**Task goal**
Look through the records below for the line with "Velikost (790, 687)" and the line with "[button] (947, 618)", then return those lines and all lines between, exactly.

**Records for the exercise**
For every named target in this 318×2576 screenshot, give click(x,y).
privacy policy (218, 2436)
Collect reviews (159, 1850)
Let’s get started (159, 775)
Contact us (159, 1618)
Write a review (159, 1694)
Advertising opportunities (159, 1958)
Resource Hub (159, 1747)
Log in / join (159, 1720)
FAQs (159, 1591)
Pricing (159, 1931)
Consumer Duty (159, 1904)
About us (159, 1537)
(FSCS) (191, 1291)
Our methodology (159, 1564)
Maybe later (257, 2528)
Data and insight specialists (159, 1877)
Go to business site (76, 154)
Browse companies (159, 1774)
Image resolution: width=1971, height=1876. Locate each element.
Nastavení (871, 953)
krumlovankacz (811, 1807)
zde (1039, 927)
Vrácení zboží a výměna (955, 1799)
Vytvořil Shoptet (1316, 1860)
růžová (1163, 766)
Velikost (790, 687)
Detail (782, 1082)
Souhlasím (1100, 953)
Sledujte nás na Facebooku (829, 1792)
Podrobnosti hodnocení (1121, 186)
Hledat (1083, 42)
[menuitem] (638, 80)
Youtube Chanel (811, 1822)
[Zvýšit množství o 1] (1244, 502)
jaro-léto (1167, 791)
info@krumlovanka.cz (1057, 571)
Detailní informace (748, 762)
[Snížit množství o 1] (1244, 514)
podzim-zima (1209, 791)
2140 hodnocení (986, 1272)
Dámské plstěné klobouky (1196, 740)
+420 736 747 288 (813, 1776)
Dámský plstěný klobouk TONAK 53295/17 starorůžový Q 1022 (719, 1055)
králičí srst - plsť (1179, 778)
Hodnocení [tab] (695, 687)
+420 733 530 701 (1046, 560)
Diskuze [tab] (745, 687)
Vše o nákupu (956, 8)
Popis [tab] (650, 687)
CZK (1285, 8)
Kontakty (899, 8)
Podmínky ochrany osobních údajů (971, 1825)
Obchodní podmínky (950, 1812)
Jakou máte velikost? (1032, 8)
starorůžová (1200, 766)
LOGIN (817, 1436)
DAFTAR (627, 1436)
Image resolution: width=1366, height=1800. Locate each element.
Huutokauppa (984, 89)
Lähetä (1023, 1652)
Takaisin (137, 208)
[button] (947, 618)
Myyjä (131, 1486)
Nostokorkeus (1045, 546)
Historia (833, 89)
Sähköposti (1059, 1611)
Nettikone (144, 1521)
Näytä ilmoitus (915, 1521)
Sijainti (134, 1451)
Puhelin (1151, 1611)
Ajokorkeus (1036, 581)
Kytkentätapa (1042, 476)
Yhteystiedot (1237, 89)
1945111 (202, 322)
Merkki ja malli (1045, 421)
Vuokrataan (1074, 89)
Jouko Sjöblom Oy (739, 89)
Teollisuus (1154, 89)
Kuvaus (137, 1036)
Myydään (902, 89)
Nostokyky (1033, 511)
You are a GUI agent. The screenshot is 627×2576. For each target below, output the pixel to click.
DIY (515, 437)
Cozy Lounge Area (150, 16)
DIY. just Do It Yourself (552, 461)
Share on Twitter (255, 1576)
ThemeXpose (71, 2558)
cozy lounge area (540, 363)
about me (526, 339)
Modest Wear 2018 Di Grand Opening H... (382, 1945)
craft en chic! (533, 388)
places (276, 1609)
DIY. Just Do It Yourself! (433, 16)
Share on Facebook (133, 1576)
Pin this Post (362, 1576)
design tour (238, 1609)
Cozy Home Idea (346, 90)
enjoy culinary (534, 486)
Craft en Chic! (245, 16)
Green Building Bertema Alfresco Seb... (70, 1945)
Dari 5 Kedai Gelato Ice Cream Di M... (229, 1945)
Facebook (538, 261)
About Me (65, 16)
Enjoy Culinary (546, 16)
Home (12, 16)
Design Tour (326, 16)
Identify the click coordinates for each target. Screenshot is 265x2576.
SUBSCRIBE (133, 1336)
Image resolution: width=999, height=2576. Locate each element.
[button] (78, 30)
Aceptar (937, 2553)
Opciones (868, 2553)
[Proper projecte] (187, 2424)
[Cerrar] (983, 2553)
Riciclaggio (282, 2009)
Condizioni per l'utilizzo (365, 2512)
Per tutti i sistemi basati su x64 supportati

**Response below**
Velikost (790, 687)
Detail (782, 1082)
Souhlasím (1100, 953)
Sledujte nás na Facebooku (829, 1792)
Podrobnosti hodnocení (1121, 186)
Hledat (1083, 42)
[menuitem] (638, 80)
Youtube Chanel (811, 1822)
[Zvýšit množství o 1] (1244, 502)
jaro-léto (1167, 791)
info@krumlovanka.cz (1057, 571)
Detailní informace (748, 762)
[Snížit množství o 1] (1244, 514)
podzim-zima (1209, 791)
2140 hodnocení (986, 1272)
Dámské plstěné klobouky (1196, 740)
+420 736 747 288 (813, 1776)
Dámský plstěný klobouk TONAK 53295/17 starorůžový Q 1022 (719, 1055)
králičí srst - plsť (1179, 778)
Hodnocení [tab] (695, 687)
+420 733 530 701 (1046, 560)
Diskuze [tab] (745, 687)
Vše o nákupu (956, 8)
Popis [tab] (650, 687)
CZK (1285, 8)
Kontakty (899, 8)
Podmínky ochrany osobních údajů (971, 1825)
Obchodní podmínky (950, 1812)
Jakou máte velikost? (1032, 8)
starorůžová (1200, 766)
LOGIN (817, 1436)
DAFTAR (627, 1436)
Image resolution: width=1366, height=1800. Locate each element.
Huutokauppa (984, 89)
Lähetä (1023, 1652)
Takaisin (137, 208)
[button] (947, 618)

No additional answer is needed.